> [Instructions for the task]:
Please repeat the rows below word for word, keeping every line unchanged.
□ □ □ □ □ □ □
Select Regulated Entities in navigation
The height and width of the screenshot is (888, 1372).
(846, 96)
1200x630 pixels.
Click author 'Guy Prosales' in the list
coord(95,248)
□ □ □ □ □ □ □
> [Solution to this exercise]:
Select Regulated Entities in navigation
The height and width of the screenshot is (888, 1372).
(846, 96)
1200x630 pixels.
Click author 'Guy Prosales' in the list
coord(95,248)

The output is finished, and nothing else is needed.